### Directions
Pull out every line below that holds the word "list".

☆ ☆ ☆ ☆ ☆

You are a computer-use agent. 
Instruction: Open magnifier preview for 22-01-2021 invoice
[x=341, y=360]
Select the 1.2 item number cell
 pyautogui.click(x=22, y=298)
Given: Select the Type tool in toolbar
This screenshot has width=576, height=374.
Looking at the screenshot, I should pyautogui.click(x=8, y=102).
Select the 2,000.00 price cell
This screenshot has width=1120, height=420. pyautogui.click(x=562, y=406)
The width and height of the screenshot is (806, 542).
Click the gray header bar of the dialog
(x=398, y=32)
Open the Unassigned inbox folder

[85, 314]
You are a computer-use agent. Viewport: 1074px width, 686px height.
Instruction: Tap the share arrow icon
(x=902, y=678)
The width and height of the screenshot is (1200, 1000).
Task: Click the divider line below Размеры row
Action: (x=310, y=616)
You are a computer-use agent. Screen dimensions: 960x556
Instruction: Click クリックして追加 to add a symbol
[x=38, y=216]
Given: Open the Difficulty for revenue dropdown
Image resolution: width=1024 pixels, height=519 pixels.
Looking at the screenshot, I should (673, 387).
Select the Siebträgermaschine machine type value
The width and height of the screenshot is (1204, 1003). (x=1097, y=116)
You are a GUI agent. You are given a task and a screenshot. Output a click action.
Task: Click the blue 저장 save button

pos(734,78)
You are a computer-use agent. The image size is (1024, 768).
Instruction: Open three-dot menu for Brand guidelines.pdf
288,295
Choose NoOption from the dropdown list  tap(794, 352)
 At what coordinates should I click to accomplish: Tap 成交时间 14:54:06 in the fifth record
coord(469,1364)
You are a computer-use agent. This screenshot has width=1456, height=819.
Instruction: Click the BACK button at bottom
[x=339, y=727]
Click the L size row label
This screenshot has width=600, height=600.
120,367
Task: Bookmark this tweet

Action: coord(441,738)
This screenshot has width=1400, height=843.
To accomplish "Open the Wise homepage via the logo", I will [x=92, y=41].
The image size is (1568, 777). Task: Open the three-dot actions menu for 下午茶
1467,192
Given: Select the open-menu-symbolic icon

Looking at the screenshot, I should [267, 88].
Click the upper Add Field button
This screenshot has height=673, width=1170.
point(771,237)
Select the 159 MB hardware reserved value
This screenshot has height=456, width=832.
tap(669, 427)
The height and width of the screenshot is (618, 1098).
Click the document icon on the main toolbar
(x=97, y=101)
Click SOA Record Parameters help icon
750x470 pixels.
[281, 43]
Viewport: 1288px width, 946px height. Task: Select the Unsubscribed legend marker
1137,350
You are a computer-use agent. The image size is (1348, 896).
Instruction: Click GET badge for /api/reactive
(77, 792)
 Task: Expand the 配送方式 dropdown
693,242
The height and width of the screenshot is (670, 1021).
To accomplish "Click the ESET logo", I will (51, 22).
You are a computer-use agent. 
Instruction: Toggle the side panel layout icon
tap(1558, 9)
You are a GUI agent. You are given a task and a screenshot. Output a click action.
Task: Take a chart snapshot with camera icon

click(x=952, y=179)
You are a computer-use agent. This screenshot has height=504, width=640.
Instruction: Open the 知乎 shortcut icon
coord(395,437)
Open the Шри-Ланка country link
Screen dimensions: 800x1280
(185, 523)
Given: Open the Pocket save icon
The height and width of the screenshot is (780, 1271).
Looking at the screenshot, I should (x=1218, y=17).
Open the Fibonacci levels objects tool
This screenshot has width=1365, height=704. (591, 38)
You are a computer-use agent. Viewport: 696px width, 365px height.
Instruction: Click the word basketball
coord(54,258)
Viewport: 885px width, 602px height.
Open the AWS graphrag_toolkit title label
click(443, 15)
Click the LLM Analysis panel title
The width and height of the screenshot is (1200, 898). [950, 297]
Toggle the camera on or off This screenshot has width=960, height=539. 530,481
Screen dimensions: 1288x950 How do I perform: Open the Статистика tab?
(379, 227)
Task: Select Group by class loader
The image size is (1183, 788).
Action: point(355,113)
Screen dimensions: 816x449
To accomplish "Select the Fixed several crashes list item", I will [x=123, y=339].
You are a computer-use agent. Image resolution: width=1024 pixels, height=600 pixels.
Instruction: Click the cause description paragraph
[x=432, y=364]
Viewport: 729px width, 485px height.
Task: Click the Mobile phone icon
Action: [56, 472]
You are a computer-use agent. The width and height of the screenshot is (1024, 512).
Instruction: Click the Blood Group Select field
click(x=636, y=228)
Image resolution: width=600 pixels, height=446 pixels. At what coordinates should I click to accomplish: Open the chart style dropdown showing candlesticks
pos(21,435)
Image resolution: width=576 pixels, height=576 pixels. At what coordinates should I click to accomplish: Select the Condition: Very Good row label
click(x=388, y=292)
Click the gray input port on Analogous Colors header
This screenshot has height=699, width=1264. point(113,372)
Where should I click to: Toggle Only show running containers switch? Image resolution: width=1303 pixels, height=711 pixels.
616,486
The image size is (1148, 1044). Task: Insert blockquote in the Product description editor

☆ ☆ ☆ ☆ ☆

### Completed exercise
Choose NoOption from the dropdown list  tap(794, 352)
To accomplish "Select the Fixed several crashes list item", I will [x=123, y=339].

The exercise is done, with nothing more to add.